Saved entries
==================================================
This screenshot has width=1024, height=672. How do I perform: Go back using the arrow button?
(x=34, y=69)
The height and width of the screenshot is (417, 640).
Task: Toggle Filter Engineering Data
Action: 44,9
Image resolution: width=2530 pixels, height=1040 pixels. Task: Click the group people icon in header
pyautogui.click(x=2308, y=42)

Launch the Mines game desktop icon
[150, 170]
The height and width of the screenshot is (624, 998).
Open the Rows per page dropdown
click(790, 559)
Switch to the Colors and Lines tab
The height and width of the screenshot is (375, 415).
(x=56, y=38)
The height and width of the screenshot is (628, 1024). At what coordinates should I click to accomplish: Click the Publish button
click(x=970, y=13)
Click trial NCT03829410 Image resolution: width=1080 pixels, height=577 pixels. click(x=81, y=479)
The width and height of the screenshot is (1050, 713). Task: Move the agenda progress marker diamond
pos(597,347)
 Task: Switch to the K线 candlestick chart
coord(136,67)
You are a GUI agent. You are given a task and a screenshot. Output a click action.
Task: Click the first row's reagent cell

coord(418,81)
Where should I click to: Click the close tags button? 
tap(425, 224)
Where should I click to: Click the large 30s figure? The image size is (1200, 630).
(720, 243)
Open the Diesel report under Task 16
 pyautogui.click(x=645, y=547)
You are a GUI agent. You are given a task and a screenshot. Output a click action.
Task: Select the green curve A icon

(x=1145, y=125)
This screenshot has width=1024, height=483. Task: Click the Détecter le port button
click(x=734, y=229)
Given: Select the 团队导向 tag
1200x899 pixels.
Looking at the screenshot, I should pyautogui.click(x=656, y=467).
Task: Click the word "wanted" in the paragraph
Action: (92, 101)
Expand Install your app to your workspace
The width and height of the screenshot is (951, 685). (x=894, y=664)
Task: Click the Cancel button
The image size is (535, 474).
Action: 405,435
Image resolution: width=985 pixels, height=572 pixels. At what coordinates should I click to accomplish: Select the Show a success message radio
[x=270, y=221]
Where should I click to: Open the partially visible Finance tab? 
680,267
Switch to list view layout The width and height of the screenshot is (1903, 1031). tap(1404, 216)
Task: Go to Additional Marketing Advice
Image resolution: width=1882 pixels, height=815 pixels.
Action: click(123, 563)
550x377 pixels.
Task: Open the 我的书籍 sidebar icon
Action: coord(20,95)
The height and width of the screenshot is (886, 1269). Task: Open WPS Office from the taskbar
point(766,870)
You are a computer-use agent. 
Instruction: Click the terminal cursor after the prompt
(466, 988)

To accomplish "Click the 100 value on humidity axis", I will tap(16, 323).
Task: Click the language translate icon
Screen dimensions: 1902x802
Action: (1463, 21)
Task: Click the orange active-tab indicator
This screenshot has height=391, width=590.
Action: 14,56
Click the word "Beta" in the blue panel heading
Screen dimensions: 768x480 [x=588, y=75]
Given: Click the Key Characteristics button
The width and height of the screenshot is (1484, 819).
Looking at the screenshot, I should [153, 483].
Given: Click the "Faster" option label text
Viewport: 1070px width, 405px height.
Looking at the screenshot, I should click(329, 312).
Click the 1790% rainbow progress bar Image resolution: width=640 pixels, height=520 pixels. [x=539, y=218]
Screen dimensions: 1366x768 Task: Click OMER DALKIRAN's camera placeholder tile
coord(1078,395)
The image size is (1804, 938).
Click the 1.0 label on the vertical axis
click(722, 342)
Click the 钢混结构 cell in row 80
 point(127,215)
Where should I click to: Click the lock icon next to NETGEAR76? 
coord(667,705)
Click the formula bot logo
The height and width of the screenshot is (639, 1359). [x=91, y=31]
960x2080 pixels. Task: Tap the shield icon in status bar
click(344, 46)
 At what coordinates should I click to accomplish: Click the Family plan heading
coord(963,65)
==================================================
ABOUT THIS TASK
The answer must be the lines from the one containing "The image size is (1804, 938)." through the last line of the records, copied exactly, with nothing else.

ANSWER BELOW
The image size is (1804, 938).
Click the 1.0 label on the vertical axis
click(722, 342)
Click the 钢混结构 cell in row 80
 point(127,215)
Where should I click to: Click the lock icon next to NETGEAR76? 
coord(667,705)
Click the formula bot logo
The height and width of the screenshot is (639, 1359). [x=91, y=31]
960x2080 pixels. Task: Tap the shield icon in status bar
click(344, 46)
 At what coordinates should I click to accomplish: Click the Family plan heading
coord(963,65)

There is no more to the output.